A column by IBMer Luis Suarez appears in today's New York Times concludes with a rather provocative position:

E-mail can become extinct, if not repurposed altogether, even at big companies like I.B.M. An e-mail in-box no longer needs to be like Pandora's box.
Let me quickly say that I completely agree with the second sentence, but entirely disagree with the words (though, perhaps, not the spirit) in the first.

Luis writes further:
I stopped using e-mail most of the time. I quickly realized that the more messages you answer, the more messages you generate in return. It becomes a vicious cycle. By trying hard to stop the cycle, I cut the number of e-mails that I receive by 80 percent in a single week.

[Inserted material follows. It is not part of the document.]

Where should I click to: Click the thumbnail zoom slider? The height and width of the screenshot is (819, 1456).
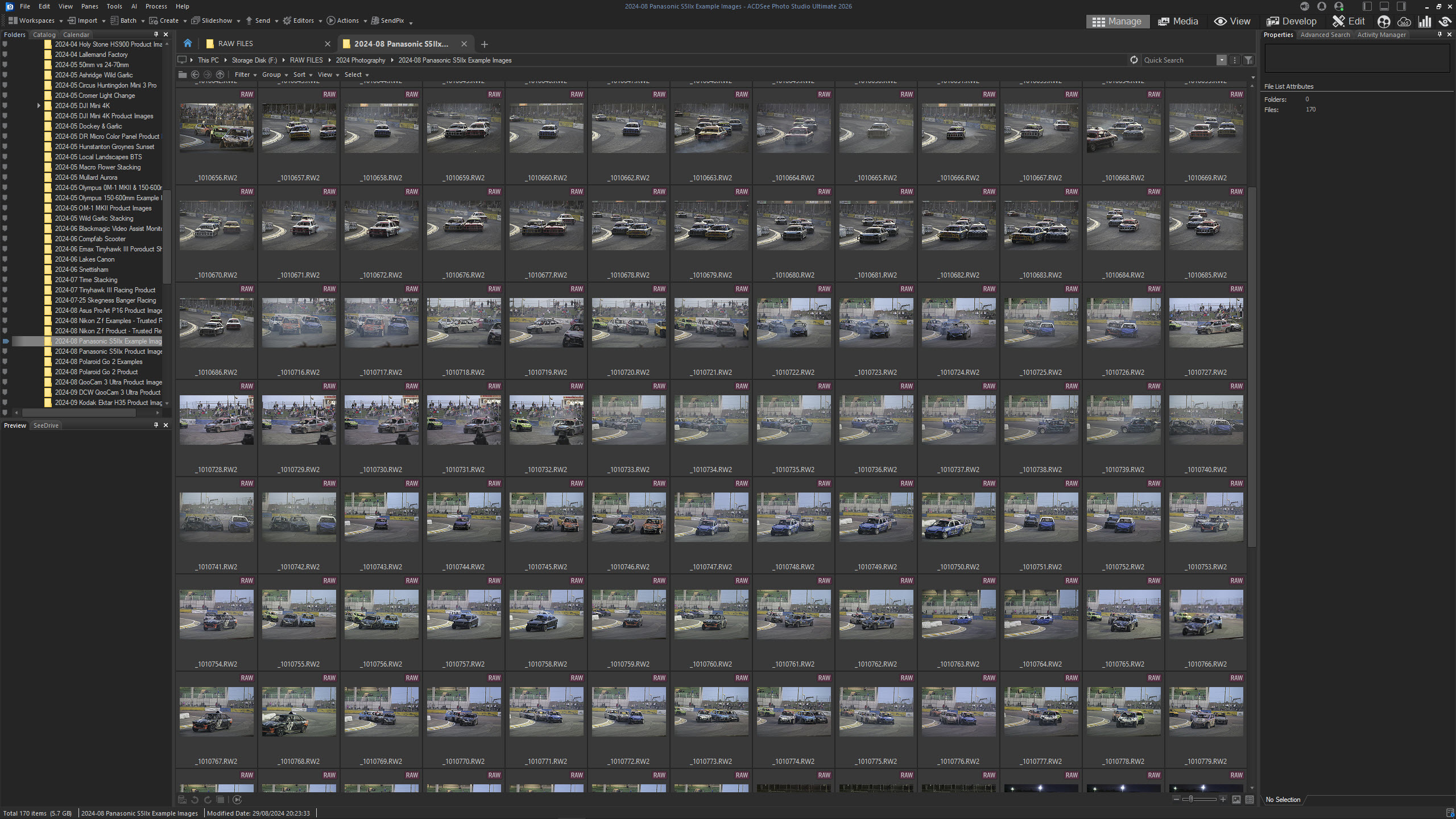coord(1191,799)
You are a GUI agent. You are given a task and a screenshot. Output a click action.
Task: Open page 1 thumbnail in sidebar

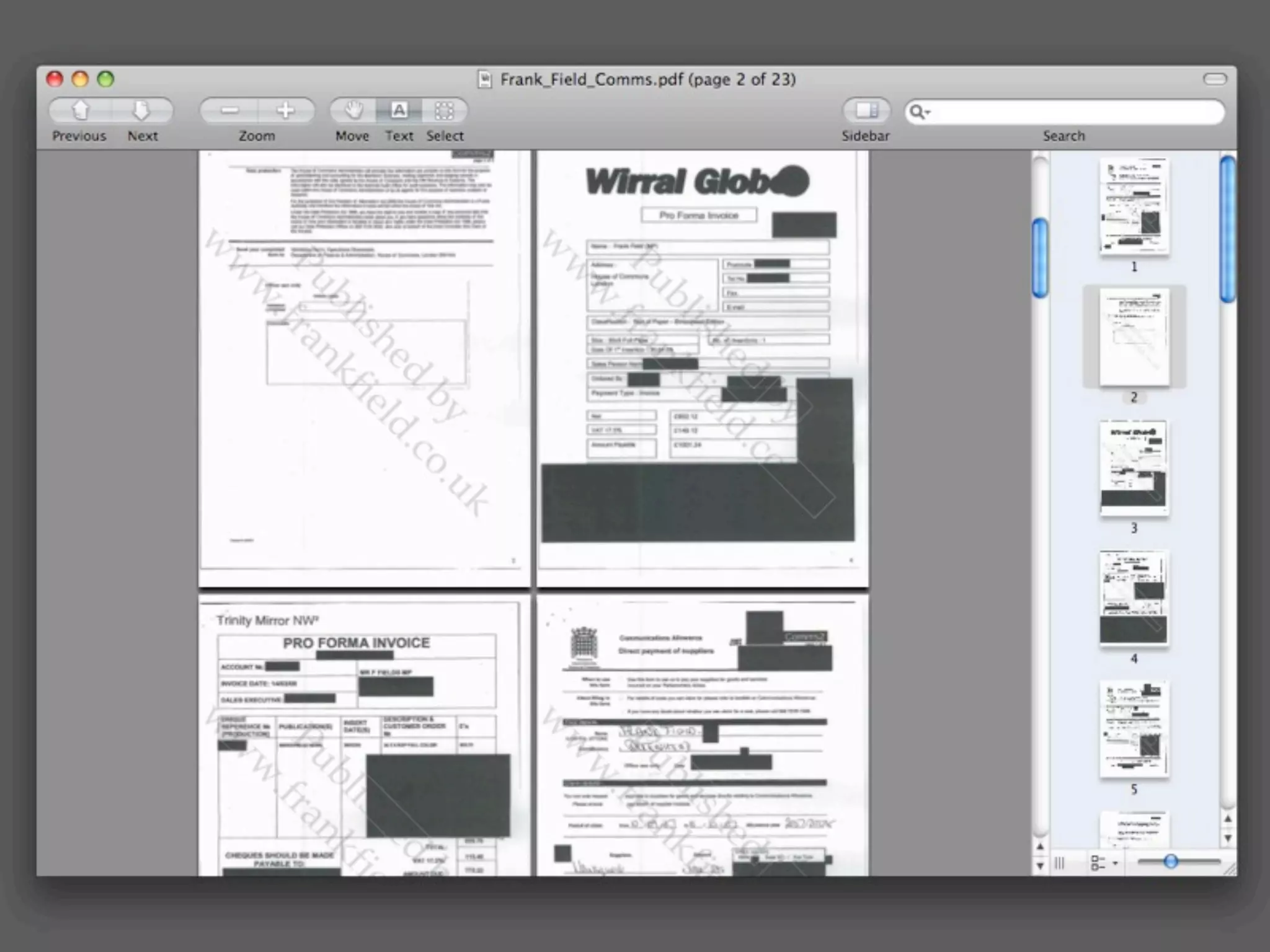(1134, 207)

It's not that I stopped communicating; I just communicated in different and more productive ways. Instead of responding individually to messages that arrived in my in-box, I started to use more social networking tools, like instant messaging, blogs and wikis, among many others. I also started to use the telephone much more than I did before, which has the added advantage of being a more personal form of interaction. ....

THINK about whether my experience could work for you. Think about how to use social networking tools to eliminate spam and to avoid repeatedly answering the same question from many different people. These tools can also save you from an accumulation of online newsletters that never get read, and from those incessant project status reports that clutter many in-boxes.
For the most part, Luis is expressing what most of us in the collaboration space have been saying for the last ten years.  Collaborative software empowers people to share information and be more productive in more ways than ever before  However, i completely disagree that it renders e-mail to dinosaur status, though that has been predicted in various forms for nearly ten years.

If you have seen me present recently, you've seen me get to a slide like #18 from my recent ILUG/DNUG presentation and talk to this -- how many of you get 100+ e-mails a day?  Lots of hands.  How many of you are seeing your e-mail volume decrease?  Far fewer.  

Personal experience -- even though my responsibilities have increased, my e-mail volume is, for the most part, declining slowly over the last 12 months.

Image:New York Times: I Freed Myself From E-Mail’s Grip

That slide has a key phrase -- Your in-box is a catalyst for productivity.  Even if you move all of your collaboration to other tools, there still needs to be a prompt, a push, a tickle, an alert ... something that draws you into the collaboration.  For as much as this industry has driven towards contextual collaboration -- and I believe that Notes 8 delivers on that far better than any other tool in the market -- it is still the ultimate challenge to draw users into the collaborative realm.

For example, in a strange-but-true aspect of my job at IBM, few of the people I work with on a daily basis read my weblog.  I completely agree with Luis that blogging has a significant benefit in that it helps you "avoid repeatedly answering the same question from many different people".  But in my world, that has only been a reduction, not an elimination.  I can't choose how you as customers, partners, colleagues, or industry figures choose to obtain information about Lotus Notes.  

If I blog about something, it will definitely reach a segment of my "customer" base.  But many key IBMers will never see it (even if I started cross-posting to my internal w3 weblog, which is time-consuming), and that leads to e-mails, instant messages, phone calls, discussion forum postings,and all other manner of information-seeking.  Thus, while I applaud and am proud of Luis's thought leadership, I know that it is far easier to give up e-mail in a role such as his.  In my role, my customers determine the method, urgency, and bandwidth of our communication.

Ruth Kaufman left a really insightful comment on my twitter stream and on this blog last week.  In many organizations, there are impediments to e-mail as a productivity tool.  Compliance, security, "mail jail", all of these get in the way.  In some companies, such as a customer I met last year, that has lead users to find their own tools -- they don' have to worry about a 200 MB mailbox quota if they are using Google groups or a public wiki.  However, there are a heck of a lot of risks -- and definitely some organizational knowledge loss -- when going outside the firewall.

Thus, for me at least, the right direction forward is a model that brings together all of my collaborative tools.  A way in which I can work with things like instant messaging, discussions, activities, shared spaces, and external tools like web content, Twitter, RSS feeds, and widgets.  If all of that comes together in an "inbox", and contains one-to-one or one-to-group asynchronous communication, too, then I can dig it.  It doesn't necessarily have to be something separate (as was discussed a few weeks ago on Jive CMO Sam Lawrence's blog)... in fact, I think I already have a tool that does all of the above.  Does it sound familiar?